To reproduce, add below entries in /etc/strongswan.conf
As per RFC 5996 Page 78:
(http://www.ietf.org/rfc/rfc5996.txt)
o SPI (variable) - The sending entity's SPI. Even if the SPI Size
is not a multiple of 4 octets, there is no padding applied to the
payload. When the SPI Size field is zero, this field is not
present in the Security Association payload.Hence, in IKE_SA_INIT response, SA payload does not carry SPI entry
when SPI size is zero. If debugging level is set to 3 or above, below
piece of ENC code creates problem.
#14 0x00000080b729ec58 in parse_chunk (this=0xfff58000e20,
rule_number=<value optimized out>, output_pos=0xfff5c000ad0,
length=<value optimized out>) at encoding/parser.c:360
parser.c at #360:
356 if (output_pos)
357 {
358 *output_pos = chunk_alloc(length);
359 memcpy(output_pos->ptr, this->byte_pos, length);
360 DBG3(DBG_ENC, " => %b", output_pos->ptr, length); <<<===
361 }DBG3 tries to unpack the bytes at NULL address (as SPI is zero).

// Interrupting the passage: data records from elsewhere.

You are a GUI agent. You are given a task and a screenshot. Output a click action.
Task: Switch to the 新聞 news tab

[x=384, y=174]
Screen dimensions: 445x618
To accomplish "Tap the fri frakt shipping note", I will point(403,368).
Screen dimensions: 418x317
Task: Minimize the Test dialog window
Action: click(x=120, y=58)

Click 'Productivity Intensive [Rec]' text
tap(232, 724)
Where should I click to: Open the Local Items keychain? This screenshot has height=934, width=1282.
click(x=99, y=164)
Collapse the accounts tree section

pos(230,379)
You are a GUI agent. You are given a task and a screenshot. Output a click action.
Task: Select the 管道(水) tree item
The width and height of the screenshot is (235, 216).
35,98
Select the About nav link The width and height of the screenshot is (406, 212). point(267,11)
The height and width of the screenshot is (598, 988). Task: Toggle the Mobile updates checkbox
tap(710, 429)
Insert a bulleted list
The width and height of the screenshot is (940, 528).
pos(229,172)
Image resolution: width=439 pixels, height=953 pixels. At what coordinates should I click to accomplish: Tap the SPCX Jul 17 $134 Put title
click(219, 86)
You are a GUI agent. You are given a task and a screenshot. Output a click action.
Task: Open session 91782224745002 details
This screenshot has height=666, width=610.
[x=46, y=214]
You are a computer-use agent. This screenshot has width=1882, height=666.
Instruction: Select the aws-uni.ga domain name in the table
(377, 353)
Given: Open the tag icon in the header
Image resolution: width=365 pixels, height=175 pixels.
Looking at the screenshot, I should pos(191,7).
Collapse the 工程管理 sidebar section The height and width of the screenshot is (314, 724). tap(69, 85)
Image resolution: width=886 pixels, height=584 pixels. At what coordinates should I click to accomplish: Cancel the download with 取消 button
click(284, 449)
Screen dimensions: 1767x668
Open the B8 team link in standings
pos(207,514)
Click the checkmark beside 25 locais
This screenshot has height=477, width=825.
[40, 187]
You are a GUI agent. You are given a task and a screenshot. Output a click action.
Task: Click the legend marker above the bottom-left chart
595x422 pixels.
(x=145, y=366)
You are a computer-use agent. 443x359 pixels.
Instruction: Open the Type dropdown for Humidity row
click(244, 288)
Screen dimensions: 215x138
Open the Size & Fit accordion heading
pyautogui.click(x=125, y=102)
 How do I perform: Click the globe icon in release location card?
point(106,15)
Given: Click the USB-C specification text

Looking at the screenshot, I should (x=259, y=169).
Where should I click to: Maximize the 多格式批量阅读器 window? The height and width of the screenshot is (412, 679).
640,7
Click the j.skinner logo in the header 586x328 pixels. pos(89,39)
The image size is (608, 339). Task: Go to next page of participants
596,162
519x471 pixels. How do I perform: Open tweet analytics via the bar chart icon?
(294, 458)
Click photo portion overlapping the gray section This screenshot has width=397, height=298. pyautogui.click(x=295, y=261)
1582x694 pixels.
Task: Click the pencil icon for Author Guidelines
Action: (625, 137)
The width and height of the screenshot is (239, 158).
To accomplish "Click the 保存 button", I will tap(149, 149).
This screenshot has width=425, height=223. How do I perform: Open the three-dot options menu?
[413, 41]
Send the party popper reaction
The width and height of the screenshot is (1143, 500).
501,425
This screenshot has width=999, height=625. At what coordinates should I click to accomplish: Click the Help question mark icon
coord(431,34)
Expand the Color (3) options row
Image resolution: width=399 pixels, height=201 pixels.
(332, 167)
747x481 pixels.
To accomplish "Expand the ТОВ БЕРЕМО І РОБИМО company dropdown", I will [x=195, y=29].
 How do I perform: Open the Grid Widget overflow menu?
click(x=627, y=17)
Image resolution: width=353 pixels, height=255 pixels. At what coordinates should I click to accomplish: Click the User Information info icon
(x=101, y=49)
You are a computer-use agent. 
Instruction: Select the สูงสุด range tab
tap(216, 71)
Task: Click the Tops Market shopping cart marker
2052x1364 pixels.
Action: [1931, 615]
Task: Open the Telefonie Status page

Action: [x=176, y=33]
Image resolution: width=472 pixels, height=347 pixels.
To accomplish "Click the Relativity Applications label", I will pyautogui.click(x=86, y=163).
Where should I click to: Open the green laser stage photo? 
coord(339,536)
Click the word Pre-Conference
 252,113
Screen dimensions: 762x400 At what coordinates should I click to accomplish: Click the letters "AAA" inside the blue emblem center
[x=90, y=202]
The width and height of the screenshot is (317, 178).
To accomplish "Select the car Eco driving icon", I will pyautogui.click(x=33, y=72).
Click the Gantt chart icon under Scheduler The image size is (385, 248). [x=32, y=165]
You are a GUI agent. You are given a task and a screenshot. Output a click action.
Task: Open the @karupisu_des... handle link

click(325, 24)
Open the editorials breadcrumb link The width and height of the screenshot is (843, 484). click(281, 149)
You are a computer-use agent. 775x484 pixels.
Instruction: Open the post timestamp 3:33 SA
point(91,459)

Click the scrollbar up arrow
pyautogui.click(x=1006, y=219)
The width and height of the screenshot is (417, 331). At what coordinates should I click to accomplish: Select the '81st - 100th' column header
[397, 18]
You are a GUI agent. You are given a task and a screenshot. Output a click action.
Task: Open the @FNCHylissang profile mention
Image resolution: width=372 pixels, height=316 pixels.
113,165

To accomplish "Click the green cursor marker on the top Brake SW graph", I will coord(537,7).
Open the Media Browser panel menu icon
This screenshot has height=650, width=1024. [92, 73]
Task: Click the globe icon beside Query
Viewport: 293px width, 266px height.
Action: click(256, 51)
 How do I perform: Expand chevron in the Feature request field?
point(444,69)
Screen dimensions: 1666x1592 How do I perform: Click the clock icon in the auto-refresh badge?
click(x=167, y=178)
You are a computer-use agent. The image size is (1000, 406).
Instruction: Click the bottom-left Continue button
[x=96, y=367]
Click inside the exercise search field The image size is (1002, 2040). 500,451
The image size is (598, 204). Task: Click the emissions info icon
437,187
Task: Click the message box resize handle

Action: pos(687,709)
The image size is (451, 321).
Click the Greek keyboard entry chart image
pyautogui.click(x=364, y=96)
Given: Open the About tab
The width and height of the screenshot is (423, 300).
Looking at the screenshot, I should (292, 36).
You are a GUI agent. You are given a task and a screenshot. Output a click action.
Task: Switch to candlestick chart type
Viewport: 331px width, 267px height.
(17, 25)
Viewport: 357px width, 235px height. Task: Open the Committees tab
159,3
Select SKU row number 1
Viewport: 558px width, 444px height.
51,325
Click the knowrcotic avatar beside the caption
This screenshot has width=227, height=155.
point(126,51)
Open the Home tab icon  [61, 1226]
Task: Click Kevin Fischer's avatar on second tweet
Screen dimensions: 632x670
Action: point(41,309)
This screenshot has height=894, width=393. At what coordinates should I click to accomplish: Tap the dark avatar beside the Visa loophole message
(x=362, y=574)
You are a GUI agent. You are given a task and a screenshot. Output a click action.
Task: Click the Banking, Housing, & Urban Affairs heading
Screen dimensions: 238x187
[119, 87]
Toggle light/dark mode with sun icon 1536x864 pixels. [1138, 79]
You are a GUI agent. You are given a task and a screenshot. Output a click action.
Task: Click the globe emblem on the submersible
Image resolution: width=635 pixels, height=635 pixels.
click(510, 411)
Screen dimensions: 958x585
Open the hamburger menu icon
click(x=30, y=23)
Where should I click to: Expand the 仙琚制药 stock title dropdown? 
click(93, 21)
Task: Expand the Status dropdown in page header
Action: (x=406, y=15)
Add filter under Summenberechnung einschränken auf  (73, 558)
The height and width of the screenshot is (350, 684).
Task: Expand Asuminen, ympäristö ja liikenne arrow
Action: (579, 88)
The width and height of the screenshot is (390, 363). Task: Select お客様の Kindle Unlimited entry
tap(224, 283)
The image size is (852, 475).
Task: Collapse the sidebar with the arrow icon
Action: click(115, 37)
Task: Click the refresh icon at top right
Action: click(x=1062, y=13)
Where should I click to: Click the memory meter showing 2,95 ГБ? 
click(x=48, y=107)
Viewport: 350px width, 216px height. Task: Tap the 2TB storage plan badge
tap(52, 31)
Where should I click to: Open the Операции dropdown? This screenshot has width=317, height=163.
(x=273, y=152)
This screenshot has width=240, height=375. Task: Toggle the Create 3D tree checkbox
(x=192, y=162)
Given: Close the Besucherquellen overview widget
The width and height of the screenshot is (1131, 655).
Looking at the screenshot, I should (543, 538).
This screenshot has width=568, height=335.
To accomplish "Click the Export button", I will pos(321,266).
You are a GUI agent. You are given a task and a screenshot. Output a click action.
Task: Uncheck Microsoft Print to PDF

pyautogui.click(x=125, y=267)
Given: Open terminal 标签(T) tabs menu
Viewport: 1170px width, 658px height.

This can be traced upto libstrongswan/utils.c. I am proposing below
changes to solve the problem.
Signed-off-by: Gowri Shankar <gowrishankar.m@in.ibm.com>
Tested-by: Gowri Shankar <gowrishankar.m@in.ibm.com>
Index: strongswan-4.5.2/src/libstrongswan/utils.c
===================================================================
--- strongswan-4.5.2.orig/src/libstrongswan/utils.c 2012-03-10 09:26:58.377688224 +0530
+++ strongswan-4.5.2/src/libstrongswan/utils.c 2012-03-10 17:27:30.639640749 +0530
@@ -389,7 +389,7 @@
written += print_in_hook(dst, dstlen, "=> %d bytes @ %p", len, bytes);
- while (bytes_pos < bytes_roof)
+ while (bytes_pos != NULL && bytes_pos < bytes_roof)
{
*buffer_pos++ = hexdig_upper[(*bytes_pos >> 4) & 0xF];
*buffer_pos++ = hexdig_upper[ *bytes_pos & 0xF];
History
#1 Updated by Gowrishankar Muthukrishnan over 13 years ago
To reproduce the problem, add/update below entries in /etc/strongswan.conf.
charon {
filelog {
/var/log/charon.log {
default = 4
}
stdout {
default = 4
}
}
syslog {
auth {
default = 4
}
}
}
#2 Updated by Tobias Brunner over 13 years ago
- Status changed from New to Feedback
- Assignee changed from Martin Willi to Tobias Brunner
Hm, I dont see how this results in a segmentation fault.
The code is like this
char *bytes_pos = bytes;
char *bytes_roof = bytes + len;
...
while (bytes_pos < bytes_roof)
{
So if bytes is NULL and len is 0 we get bytes_pos==bytes_roof==NULL, that is, the while loop is not entered. So how exactly does this result in a SIGSEGV.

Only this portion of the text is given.